The role of Montgomery County’s Community Engagement Officers, or CEOs, in the county school system is being discussed following the February shooting of a Wootton High School student.
In 2021, Montgomery County shifted from the school resource officer model, where SROs were placed in each high school, to the CEO model that specified that officers would be assigned to a high school, but would also be responsible for security coverage for elementary and middle schools that feed into that high school.
As part of its “safety and security update” in April, the Montgomery County school system released results from its survey for recommendations to the CEO program.
According to that survey, about 33% of families favored having an officer in each high school, “all day, every day,” while 28% of school-based administrators agreed. When it came to school-based staff — other than administrators — 37.5% favored that approach.
‘Carefully selected’
Lt. Pamela Revels, with the Lee County Sheriff’s Office in Alabama and president of the National Association of School Resource Officers, said in an interview with WTOP that having clearly defined roles for police in schools is vital.
“When our parents, our caregivers, guardians, send their young people to school, they are expecting them to come back same way they went — mentally, physically and emotionally,” she said.
Revels said successful SRO programs keep priorities in focus.
To make sure an officer is suited for the role of an SRO, Revels said they have to be “carefully selected, specifically trained and properly equipped.”
She said that while schools across the country invest in building design and high tech equipment, like weapons detection systems, “you can put all these things in place, but it’s really the human factor that makes the difference.”
An SRO, Revels said, must be patient, supportive and meet students where they are, never forgetting that they’re adolescents.
Revels said that the qualities that officers need to have include “being very flexible, being understanding, being patient, but also being able to perform the ultimate goal” of taking action if the school faces a threat like an active shooter.

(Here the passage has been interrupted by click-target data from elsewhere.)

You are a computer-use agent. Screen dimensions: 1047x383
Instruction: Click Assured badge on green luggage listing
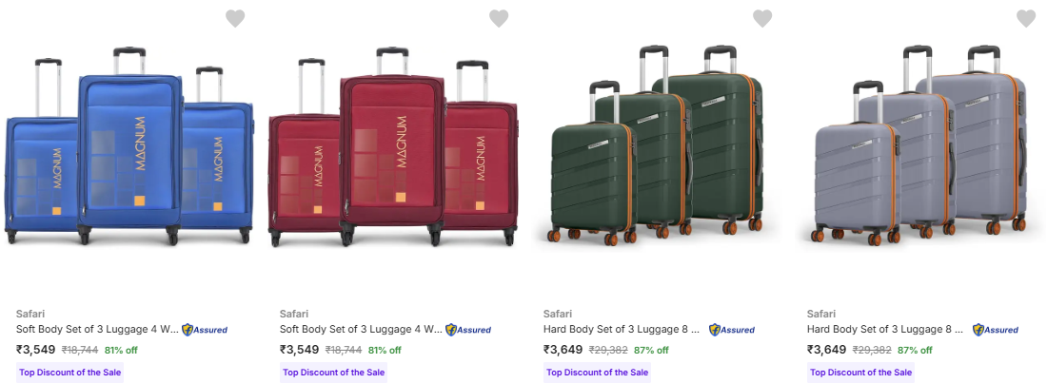pos(732,330)
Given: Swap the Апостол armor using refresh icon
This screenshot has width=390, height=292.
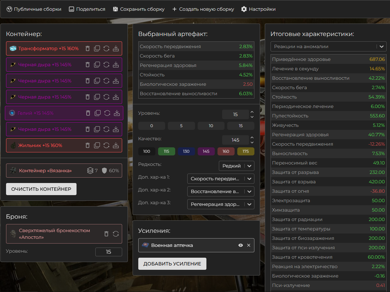Looking at the screenshot, I should [x=116, y=234].
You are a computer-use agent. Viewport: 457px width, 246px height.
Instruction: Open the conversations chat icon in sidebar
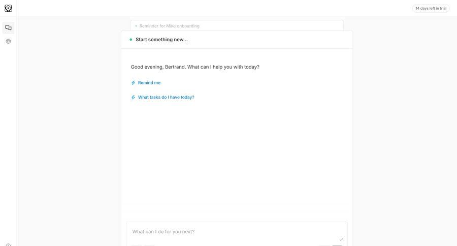[8, 28]
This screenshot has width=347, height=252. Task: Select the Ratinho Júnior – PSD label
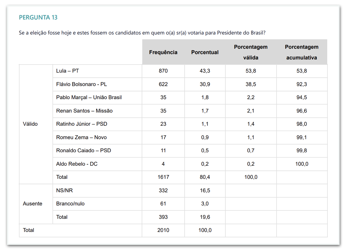click(x=82, y=124)
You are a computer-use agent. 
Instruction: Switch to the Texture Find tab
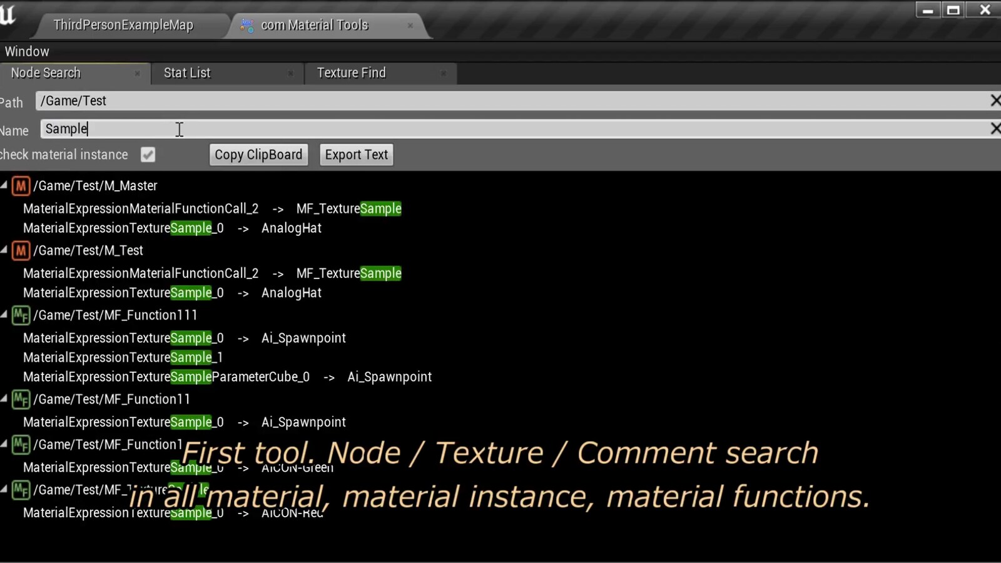pyautogui.click(x=351, y=73)
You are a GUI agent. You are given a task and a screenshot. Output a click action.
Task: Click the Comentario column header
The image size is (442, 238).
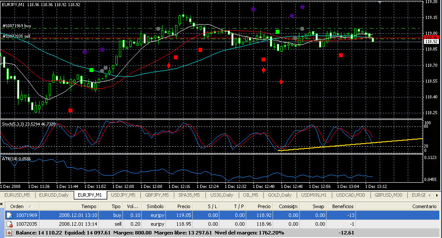click(x=424, y=206)
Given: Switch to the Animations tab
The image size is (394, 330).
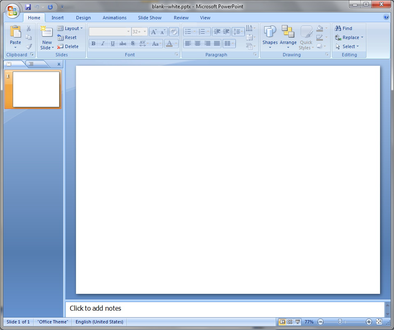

Some against the idea of having police in schools challenge the assertion that SROs prevent school violence. But Revels said when students trust the officers, they often share information that the school can use to identify and address problems earlier.
In all cases though, Revels said that the memorandum of understanding that is worked out between schools and police departments must be well-defined and, “educators should know how and what we’re supposed and allowed to do,” to avoid situations where police enforce school discipline.
Asked about where discussions about the status and roles of CEOs in Montgomery County Public Schools are moving, spokesperson Liliana Lopez wrote in an email to WTOP, “We are committed to a collaborative process. During our April 21 testimony to the County Council, we addressed the resource constraints identified by both MCPS and MCPD. The Board of Education would need to convene and provide formal recommendations to the Executive and our police partners. To honor the MOU and our partnership with all Montgomery County law enforcement agencies, we will engage our police partners from the very beginning.”